Extrait de page>
------------------------------------

En 1994, le Luxembourg était pratiquement le seul pays à remplir pleinement ces critères. Si la lettre du traité autorise les négociateurs à prendre en compte non seulement les résultats bruts fin 1996, mais aussi les efforts et les tendances, il est difficile d’imaginer que l’Italie et l’Espagne, sans parler de la Grèce et du Portugal, puissent répondre d’ici deux ans aux conditions requises. Leur strict respect imposerait des politiques draconiennes d’austérité et « d’assainissement des finances publiques ».

------------------------------------

Données fournies>
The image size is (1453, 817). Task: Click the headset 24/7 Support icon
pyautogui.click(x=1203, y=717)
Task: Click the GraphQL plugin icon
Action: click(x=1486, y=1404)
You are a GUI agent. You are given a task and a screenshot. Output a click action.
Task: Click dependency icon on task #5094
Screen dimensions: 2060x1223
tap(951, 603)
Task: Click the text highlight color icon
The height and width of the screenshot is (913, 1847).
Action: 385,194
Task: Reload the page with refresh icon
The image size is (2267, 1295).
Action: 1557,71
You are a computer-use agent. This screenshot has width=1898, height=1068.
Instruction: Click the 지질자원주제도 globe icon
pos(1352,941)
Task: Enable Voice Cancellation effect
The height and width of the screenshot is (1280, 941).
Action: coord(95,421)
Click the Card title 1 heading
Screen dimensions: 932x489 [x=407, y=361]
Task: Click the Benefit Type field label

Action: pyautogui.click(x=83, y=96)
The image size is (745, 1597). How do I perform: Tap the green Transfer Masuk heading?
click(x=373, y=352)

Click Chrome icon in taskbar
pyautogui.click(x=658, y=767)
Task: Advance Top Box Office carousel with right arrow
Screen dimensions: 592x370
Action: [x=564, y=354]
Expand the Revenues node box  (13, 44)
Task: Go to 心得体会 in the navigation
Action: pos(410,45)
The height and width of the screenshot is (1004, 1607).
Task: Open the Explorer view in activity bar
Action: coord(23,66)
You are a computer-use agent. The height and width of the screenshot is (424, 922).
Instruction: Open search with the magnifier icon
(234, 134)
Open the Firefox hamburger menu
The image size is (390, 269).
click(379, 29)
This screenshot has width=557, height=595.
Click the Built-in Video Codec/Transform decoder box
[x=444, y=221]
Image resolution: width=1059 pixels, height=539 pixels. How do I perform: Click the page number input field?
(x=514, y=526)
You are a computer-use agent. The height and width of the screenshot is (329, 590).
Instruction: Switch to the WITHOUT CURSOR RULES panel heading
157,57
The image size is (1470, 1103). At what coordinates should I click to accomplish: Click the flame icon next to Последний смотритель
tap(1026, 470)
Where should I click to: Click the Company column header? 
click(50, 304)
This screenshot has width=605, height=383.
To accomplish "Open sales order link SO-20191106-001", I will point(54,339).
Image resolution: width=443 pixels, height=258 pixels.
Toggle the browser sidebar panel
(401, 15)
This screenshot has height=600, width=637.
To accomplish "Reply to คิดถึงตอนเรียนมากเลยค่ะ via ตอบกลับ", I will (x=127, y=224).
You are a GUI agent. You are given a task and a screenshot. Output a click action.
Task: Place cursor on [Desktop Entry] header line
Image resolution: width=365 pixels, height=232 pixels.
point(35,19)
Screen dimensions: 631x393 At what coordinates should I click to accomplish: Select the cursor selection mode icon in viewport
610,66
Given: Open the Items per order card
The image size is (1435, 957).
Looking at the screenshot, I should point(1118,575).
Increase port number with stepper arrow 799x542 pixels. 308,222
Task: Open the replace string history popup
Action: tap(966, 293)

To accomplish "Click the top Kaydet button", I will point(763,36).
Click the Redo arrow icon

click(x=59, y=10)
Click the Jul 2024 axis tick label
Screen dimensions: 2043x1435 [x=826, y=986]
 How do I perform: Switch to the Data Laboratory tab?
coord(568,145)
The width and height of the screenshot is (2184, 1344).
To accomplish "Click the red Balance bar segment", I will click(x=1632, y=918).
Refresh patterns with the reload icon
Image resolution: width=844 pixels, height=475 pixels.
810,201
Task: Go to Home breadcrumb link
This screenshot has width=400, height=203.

------------------------------------

Travail à faire>
a - Selon l'extrait de page, quel pays était pratiquement le seul à remplir pleinement ces critères en 1994 ?
b - Rédigez la suite de l'extrait de page sur les finances publiques, en partant de sa dernière phrase.
Les enregistrements sont issus d'une autre source que l'extrait de page.

Résultats>
a - Le Luxembourg.

b -
Camisole monétaire

S’il peut connaître des délais et des accommodements, l’objectif déclaré de la monnaie unique va servir de carcan disciplinaire pour imposer aux pays candidats de nouvelles restrictions budgétaires, au détriment des services publics et des dépenses sociales, sans la moindre perspective de réduction significative du chômage et des exclusions. Ce défi comporte une part de risque – ça passe ou ça casse –, évidemment moindre pour l’Allemagne qui garde plusieurs fers au feu, que pour ses partenaires. La démarche de Maastricht table, en effet, sur la convergence imposée par les normes financières pour provoquer une convergence réelle entre membres potentiels (« mais on ne peut exclure a priori l’hypothèse inverse : poursuivre une démarche de convergence nominale peut se révéler très coûteux pour les pays les plus pauvres de la communauté ; il pourrait en résulter un processus de divergence réelle ») et une contraction du projet européen par élimination des traînards1.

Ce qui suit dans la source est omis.